Thanks to everyone :-)
Your coments have been most helpful. I have ordered a couple of class 10 cards and will experiment with them before we go next month. This is the honeymoon we never had and we want it to be memerable. I'll post pix when I get back.\
Thanks Again
Congratulations, belated as it might be, and do enjoy. Yes, do test the cards before you go, don't take the risk on a bad card and loosing a bunch of the photos. Correction, your priceless and irreplaceable photos.
Mike Headley wrote:
Can anyone help me?
I am taking a trip to Hawaii next month (second honeymoon) and plan to see the whales. I cannot seem to find in the forums anything about what class of SD card is best for burst photagraphy.
I know with burst and shooting quickly/whales, burst will be the best. What I need to know, using a Canon T3, do I need a class 10 card, or will my current stock of class 4 cards work fine?
Ya'll are great, and heve loved reading your posts.
Hey, Y'all ! Your remembrance trip sounds great. We'll wait impatiently for some of your sots -- oops, shots. Excuse me. I type Columbus style -- find a key and then land on it.
The absolute best I could find, and bought 4 of, was the Lexar Professional 1000x 32GB UDMA7 CompactFlash. They are not cheap,
but then neither is your second in a lifetime trip -- and not likely to be repeated. These cards are guaranteed to write at 145MB/s and transfer at 150MB/s. Captures 1080p full-HD and 3Dvideo with DSLR cameras. For more product or support info go to
www.lexar.com/supportHuge storage capacity with superb speed. Can't ask for more. You don't deserve less for your trip. You won't be changing cards every other minute with these. Get the best and have no worries, mate, as they say down under. Y'all have fun now -- y'heaw. I'm ex-Missippi.
Michael O' .....soccermick33@yahoo.com
billypip, try formatting the card after you download all the photos off of it and see if that helps with your speed.
billypip wrote:
i have had a class 10 sdhc for around 3 years and its only recently started writing slower, it cost me £10 from amazon and is a Transcend make. Well worth the small amount i paid ! Go for the highest class.

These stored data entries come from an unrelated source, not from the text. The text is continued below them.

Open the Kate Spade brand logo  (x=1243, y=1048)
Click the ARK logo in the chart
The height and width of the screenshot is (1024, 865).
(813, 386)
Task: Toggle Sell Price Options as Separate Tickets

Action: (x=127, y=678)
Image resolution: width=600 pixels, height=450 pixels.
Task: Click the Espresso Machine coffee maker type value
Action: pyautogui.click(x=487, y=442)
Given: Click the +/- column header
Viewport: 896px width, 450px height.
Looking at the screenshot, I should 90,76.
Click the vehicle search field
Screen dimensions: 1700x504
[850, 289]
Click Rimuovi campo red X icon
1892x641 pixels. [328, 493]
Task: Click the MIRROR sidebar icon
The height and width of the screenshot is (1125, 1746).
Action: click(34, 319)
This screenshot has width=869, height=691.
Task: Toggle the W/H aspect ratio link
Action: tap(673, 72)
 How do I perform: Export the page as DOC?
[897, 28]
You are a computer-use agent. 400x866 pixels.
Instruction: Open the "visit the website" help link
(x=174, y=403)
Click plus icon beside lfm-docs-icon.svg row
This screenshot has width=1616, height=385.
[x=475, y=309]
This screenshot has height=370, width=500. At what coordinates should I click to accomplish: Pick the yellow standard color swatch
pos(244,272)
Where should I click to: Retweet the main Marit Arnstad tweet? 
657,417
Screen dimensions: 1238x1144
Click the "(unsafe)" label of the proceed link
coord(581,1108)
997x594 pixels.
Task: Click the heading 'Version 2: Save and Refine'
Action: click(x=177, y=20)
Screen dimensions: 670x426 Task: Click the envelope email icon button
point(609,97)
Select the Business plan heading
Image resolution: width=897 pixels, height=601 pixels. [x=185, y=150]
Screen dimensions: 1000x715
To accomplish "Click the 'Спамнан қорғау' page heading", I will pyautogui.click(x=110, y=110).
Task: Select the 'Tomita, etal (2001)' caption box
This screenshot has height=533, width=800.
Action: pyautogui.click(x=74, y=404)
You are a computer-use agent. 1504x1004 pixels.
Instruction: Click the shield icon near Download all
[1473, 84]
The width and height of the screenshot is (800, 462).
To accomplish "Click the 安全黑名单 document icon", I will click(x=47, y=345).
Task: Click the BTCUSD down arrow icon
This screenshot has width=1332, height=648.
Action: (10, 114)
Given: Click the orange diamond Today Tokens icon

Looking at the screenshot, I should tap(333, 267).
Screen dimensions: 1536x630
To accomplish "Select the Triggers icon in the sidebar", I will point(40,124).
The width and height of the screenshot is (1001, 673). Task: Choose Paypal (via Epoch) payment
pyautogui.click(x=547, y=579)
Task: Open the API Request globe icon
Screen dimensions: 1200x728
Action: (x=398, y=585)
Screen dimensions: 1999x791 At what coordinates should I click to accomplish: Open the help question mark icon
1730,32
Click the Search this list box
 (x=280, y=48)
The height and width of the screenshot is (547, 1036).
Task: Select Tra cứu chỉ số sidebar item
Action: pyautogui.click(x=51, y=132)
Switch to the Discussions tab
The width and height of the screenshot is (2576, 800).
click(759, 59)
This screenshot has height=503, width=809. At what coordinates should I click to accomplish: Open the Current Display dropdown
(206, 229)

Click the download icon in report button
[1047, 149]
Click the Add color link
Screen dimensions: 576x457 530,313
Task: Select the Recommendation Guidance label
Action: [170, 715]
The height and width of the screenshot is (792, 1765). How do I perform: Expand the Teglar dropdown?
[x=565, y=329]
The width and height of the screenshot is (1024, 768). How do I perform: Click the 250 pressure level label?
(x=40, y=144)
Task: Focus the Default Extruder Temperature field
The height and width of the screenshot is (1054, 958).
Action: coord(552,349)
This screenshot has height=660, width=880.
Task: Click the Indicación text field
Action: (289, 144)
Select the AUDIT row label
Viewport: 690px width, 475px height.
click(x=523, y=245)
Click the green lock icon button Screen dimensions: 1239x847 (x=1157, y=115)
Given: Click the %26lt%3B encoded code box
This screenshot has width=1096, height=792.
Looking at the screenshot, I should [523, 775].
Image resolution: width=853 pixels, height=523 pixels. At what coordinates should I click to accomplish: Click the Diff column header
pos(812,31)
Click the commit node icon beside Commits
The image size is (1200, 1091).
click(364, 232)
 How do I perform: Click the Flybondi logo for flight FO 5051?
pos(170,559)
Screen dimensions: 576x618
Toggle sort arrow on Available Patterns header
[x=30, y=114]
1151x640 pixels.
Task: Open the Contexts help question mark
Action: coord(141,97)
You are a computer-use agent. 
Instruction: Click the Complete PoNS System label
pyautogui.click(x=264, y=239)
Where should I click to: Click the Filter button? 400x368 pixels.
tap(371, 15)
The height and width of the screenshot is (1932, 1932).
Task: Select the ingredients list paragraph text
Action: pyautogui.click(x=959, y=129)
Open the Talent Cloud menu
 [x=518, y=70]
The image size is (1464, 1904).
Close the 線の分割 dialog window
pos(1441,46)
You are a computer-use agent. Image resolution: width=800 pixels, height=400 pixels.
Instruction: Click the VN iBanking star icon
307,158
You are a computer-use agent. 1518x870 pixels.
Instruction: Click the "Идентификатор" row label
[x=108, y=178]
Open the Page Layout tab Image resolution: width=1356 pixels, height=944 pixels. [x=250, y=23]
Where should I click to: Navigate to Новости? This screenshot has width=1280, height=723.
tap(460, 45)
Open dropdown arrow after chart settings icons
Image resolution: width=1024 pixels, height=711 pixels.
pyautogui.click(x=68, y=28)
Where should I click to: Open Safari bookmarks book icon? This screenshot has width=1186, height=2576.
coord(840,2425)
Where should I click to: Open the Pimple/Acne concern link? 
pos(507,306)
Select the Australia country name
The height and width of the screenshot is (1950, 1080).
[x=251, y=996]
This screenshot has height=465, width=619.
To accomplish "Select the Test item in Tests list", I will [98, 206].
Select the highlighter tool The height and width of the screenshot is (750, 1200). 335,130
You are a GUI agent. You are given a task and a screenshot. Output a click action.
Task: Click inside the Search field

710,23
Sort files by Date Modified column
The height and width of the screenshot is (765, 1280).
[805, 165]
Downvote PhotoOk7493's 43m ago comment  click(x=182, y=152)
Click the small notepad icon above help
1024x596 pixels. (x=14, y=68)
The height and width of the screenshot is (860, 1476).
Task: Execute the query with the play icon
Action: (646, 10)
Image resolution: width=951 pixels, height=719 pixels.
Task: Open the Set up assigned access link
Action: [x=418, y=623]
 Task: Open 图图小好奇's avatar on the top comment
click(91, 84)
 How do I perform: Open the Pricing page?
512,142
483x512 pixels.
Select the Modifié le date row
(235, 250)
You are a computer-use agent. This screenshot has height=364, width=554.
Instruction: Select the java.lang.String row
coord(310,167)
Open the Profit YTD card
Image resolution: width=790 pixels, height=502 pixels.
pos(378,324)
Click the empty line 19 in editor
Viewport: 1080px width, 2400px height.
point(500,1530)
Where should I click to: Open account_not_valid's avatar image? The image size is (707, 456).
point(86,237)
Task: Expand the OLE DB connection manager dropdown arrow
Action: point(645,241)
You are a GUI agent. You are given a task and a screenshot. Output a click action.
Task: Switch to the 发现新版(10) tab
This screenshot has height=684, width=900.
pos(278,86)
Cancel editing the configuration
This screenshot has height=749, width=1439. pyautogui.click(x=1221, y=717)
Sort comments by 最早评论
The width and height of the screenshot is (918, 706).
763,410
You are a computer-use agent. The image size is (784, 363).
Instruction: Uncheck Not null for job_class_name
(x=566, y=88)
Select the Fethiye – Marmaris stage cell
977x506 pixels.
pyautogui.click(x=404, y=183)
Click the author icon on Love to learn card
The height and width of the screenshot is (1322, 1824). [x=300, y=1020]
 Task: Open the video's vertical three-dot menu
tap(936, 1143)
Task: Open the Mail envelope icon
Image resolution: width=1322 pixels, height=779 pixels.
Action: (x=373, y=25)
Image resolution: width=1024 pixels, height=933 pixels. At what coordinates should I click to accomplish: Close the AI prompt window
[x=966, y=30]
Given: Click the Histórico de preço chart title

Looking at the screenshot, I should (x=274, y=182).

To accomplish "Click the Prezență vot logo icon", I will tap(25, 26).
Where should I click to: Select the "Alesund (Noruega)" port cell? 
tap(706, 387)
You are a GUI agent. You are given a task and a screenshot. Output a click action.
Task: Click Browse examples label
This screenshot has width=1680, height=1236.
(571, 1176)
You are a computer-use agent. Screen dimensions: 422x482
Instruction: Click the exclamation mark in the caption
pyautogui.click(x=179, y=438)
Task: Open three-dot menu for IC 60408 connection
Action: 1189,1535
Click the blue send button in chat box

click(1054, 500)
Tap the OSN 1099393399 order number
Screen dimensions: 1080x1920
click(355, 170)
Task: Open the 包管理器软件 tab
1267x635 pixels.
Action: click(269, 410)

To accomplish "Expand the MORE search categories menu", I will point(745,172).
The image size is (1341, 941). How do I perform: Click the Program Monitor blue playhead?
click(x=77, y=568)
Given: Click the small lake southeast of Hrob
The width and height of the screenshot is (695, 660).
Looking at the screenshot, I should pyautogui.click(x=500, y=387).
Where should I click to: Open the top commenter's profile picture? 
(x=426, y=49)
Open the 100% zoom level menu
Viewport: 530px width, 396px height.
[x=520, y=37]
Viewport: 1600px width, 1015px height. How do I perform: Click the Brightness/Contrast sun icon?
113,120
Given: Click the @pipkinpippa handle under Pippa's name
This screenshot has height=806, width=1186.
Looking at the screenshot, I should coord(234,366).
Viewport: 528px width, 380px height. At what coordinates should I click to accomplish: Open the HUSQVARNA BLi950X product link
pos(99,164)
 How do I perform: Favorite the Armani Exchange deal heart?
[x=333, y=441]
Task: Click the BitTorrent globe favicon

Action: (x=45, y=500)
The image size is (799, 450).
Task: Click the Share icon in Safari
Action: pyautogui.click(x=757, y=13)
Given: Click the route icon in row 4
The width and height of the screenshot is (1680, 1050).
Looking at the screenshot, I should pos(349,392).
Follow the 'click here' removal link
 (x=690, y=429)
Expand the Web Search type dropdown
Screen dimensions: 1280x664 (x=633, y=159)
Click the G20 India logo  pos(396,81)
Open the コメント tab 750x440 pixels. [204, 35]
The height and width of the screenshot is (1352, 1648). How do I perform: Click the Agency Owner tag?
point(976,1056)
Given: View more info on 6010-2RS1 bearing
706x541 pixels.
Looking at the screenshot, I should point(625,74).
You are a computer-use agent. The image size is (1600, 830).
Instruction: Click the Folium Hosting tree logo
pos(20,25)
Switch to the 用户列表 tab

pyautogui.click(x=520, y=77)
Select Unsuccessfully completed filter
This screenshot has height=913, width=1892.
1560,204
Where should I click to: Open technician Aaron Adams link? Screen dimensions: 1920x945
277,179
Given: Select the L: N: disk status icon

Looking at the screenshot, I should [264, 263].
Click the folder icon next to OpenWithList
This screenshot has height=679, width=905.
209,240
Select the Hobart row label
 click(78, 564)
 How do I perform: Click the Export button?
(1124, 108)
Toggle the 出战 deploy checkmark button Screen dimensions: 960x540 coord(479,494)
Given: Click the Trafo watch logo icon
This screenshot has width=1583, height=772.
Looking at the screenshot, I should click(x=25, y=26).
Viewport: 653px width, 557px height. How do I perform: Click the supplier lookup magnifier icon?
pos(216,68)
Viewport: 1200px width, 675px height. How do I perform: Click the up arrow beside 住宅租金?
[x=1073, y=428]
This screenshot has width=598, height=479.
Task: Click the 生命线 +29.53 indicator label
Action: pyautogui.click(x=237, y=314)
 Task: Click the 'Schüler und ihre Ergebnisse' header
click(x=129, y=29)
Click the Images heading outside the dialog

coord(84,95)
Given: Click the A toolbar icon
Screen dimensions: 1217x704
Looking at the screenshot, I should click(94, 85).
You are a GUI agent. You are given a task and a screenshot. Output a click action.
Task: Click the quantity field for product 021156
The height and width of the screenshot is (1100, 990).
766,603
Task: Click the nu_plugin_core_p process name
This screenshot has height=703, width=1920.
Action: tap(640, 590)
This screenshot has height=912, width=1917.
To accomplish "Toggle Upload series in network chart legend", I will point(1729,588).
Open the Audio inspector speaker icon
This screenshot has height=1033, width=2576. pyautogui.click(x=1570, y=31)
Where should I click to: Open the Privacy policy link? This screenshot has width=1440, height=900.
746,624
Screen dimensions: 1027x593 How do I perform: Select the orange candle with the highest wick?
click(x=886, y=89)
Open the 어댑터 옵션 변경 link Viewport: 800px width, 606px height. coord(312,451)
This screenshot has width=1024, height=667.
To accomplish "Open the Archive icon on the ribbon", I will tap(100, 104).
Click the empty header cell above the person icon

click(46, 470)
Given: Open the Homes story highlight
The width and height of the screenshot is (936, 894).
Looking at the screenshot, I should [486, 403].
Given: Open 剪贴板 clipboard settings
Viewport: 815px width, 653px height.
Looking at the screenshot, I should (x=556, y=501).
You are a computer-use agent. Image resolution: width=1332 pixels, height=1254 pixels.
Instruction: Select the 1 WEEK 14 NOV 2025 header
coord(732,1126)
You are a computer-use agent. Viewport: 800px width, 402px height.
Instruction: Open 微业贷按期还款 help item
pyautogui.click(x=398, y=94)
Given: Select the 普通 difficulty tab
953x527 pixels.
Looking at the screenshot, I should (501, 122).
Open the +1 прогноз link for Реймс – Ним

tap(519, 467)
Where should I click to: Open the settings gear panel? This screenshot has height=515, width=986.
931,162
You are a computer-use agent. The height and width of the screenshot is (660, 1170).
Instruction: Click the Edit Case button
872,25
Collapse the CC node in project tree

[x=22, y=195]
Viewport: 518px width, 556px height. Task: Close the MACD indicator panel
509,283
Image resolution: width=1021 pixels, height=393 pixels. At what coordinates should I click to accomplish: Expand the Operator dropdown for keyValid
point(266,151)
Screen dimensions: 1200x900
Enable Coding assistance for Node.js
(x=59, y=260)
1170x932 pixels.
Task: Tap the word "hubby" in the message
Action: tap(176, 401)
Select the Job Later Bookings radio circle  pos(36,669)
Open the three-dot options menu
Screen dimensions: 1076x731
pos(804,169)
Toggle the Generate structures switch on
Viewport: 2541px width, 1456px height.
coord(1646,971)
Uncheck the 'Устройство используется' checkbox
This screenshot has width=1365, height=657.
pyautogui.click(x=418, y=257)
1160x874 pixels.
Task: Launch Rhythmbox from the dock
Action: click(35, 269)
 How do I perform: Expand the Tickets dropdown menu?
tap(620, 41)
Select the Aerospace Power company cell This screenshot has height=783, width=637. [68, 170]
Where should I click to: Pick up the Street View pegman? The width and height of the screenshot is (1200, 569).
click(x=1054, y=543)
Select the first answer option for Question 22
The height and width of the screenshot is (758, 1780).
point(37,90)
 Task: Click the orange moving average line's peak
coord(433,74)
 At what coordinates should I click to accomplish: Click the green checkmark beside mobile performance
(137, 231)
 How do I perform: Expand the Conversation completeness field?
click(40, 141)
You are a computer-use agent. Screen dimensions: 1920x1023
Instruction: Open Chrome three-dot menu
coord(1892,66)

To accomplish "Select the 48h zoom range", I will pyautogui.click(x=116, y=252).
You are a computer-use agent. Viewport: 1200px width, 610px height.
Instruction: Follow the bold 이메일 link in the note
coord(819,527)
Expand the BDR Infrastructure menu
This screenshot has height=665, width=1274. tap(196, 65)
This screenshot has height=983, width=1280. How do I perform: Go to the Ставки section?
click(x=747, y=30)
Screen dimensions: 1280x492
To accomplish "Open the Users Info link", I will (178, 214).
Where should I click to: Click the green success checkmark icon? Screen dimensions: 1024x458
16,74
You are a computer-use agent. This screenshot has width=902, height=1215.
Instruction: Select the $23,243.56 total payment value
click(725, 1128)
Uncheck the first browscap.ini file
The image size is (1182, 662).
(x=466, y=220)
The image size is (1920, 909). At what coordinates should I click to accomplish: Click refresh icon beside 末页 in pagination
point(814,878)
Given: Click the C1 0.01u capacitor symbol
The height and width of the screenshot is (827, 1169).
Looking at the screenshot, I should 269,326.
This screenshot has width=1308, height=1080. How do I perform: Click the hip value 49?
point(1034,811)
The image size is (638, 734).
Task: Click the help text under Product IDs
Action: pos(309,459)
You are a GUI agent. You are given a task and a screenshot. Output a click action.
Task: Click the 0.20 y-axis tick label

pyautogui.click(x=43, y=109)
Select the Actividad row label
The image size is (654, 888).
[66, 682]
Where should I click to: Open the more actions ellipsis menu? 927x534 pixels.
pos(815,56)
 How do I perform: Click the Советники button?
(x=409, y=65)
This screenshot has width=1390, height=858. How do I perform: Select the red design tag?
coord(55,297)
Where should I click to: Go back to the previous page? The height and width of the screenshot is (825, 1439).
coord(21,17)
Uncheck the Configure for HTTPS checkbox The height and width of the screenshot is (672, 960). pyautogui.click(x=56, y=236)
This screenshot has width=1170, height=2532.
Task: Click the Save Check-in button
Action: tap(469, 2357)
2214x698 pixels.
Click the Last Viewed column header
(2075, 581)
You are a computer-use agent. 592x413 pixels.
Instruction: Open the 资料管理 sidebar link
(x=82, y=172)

BSpillane...........i format my card after every download without fail, i have read somewhere that a well used card does tend to slow down with age, when you consider its been in and out of the camera and reader thousands of times its not surprising and for only £10 i might even get another, thankyou for the input.
jeep_daddy wrote:
I think your class 4 cards are fine. This body will only shoot 3fps/jpg or 2fps/raw. It will fill the buffer in 5 shots. Experiment. Set your camera to continuous shooting mode and shoot a long burst using your class 4 card in the camera. You shouldn't slow down to a crawl until it's captured about 5 images.
But if you are looking for faster transfer rates when downloading your images from card to computer, then the class 10 will have much faster throughput.
Your published maximum burst rate is dependent on your settings. Thought I normally shoot in RAW when I need max burst I switch to JPEG. If you use any of the Creative Modes (M, Av, Tv etc.) make sure that C.Fn-3 "Long exposure noise reduction" is turned off and C.Fn-4 "High ISO speed noise reduction" is set to anything but "strong". Your homework now is to become thoroughly understanding and familiar with your camera and ALL settings and functions before your trip. Have a good time.